Text segment ::
RIP British Heavy Industry: Killed by the Green Death

Apparently it’s all just a myth put out by nasty right-wing columnists. Or so crows the Guardian, quoting EU-funded eco-propaganda site the Carbon Brief, claiming that the cost of green levies amounts to no more than one per cent of Port Talbot’s production costs. Labour’s shadow chancellor John McDonnell agrees with this assessment. So that makes it all OK then, right?

Well, no. As we learn from Paul Homewood these “nothing to do with us, guv” claims are a downright lie.

In December last year the House of Commons Select Committee for Business, Innovation & Skills produced a report on the UK steel industry.

According to the industry, the price of electricity in the UK for extra large users is the highest in the EU by some margin. Figure 6 indicates that prices for these industrial consumers have risen steadily in the UK since the start of this century and were the highest in the EU in 2014.

Short exercise 1 :: Which time references appear in the steel industry text? List each one.

Listed records ::
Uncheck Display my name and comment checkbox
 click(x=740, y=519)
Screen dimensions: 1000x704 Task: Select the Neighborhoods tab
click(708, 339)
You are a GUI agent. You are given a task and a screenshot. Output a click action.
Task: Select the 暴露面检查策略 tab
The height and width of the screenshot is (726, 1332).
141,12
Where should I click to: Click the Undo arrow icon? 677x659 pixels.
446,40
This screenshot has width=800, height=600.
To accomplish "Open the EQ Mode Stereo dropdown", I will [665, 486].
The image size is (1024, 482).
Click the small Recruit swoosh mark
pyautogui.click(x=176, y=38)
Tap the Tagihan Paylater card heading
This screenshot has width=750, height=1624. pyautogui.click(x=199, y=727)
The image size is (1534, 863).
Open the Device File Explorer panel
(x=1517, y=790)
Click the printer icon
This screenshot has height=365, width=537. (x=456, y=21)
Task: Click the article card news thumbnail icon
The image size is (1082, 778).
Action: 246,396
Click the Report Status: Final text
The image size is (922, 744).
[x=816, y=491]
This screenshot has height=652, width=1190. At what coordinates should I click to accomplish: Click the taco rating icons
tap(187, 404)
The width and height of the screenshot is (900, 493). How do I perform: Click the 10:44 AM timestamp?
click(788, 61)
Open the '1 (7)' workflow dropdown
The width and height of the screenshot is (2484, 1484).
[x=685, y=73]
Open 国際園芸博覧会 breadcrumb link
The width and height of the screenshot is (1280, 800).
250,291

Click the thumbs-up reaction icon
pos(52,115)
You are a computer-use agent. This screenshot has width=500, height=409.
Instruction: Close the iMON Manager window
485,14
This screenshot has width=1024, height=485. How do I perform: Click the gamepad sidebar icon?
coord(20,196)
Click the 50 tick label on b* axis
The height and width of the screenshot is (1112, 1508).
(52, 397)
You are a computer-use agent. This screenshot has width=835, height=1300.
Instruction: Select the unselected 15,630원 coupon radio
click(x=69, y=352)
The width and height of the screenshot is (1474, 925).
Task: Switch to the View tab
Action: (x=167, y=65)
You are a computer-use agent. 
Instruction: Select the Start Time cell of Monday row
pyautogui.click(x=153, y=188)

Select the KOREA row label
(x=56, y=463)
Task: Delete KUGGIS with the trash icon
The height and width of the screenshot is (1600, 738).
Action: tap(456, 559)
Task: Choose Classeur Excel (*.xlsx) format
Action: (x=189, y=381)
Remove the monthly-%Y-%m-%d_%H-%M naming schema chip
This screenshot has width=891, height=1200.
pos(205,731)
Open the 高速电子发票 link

Short exercise 2 :: Rewrite the listing, starting at the line that contains "Click the 50 tick label on b* axis" and ending at the line that contains "(x=56, y=463)". Replace each "Instruction" with "Goal", leave everything else unchanged, and return only those lines.

Exercise result 1 ::
December last year
the start of this century
2014

Exercise result 2 ::
Click the 50 tick label on b* axis
The height and width of the screenshot is (1112, 1508).
(52, 397)
You are a computer-use agent. This screenshot has width=835, height=1300.
Goal: Select the unselected 15,630원 coupon radio
click(x=69, y=352)
The width and height of the screenshot is (1474, 925).
Task: Switch to the View tab
Action: (x=167, y=65)
You are a computer-use agent. 
Goal: Select the Start Time cell of Monday row
pyautogui.click(x=153, y=188)

Select the KOREA row label
(x=56, y=463)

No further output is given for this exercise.